> [DATA IN THIS EXERCISE]:
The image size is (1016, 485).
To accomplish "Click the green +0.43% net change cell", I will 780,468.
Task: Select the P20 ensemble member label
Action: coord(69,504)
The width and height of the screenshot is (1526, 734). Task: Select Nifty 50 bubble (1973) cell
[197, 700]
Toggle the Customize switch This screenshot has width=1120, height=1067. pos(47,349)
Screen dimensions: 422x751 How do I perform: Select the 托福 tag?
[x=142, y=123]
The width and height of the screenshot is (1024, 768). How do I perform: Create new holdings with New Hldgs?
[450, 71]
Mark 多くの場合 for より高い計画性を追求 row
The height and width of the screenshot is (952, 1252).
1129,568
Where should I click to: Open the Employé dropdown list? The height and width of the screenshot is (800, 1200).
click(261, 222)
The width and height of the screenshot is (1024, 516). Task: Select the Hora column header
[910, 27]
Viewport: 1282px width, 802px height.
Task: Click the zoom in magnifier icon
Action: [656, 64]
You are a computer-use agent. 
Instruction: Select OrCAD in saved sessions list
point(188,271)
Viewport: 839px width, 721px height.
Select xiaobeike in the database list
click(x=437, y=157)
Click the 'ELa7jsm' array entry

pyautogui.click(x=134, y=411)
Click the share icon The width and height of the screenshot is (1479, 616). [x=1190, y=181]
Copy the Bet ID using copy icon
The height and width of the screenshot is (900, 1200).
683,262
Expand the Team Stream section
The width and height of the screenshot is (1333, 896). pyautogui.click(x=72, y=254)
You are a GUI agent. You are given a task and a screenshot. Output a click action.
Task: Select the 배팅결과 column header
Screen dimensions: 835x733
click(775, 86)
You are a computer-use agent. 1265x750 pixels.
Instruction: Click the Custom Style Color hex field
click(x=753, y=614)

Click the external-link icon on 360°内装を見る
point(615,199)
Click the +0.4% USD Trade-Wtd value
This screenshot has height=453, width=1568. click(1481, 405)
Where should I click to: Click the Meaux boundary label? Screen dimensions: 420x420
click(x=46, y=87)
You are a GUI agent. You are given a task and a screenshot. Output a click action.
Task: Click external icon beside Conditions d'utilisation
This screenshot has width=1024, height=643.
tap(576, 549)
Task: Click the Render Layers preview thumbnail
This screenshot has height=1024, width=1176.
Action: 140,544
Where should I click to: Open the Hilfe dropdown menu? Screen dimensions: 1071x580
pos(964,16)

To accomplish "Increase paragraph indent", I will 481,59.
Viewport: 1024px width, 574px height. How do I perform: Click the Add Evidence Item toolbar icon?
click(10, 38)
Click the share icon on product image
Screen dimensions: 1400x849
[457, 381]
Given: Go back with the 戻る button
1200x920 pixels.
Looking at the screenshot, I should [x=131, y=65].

> [TASK BRIEF]: Each line from the one containing "Task: Click external" through the end of the material must be output exactly, and no other line.

> [RESPONSE BOX]:
Task: Click external icon beside Conditions d'utilisation
This screenshot has width=1024, height=643.
tap(576, 549)
Task: Click the Render Layers preview thumbnail
This screenshot has height=1024, width=1176.
Action: 140,544
Where should I click to: Open the Hilfe dropdown menu? Screen dimensions: 1071x580
pos(964,16)

To accomplish "Increase paragraph indent", I will 481,59.
Viewport: 1024px width, 574px height. How do I perform: Click the Add Evidence Item toolbar icon?
click(10, 38)
Click the share icon on product image
Screen dimensions: 1400x849
[457, 381]
Given: Go back with the 戻る button
1200x920 pixels.
Looking at the screenshot, I should [x=131, y=65].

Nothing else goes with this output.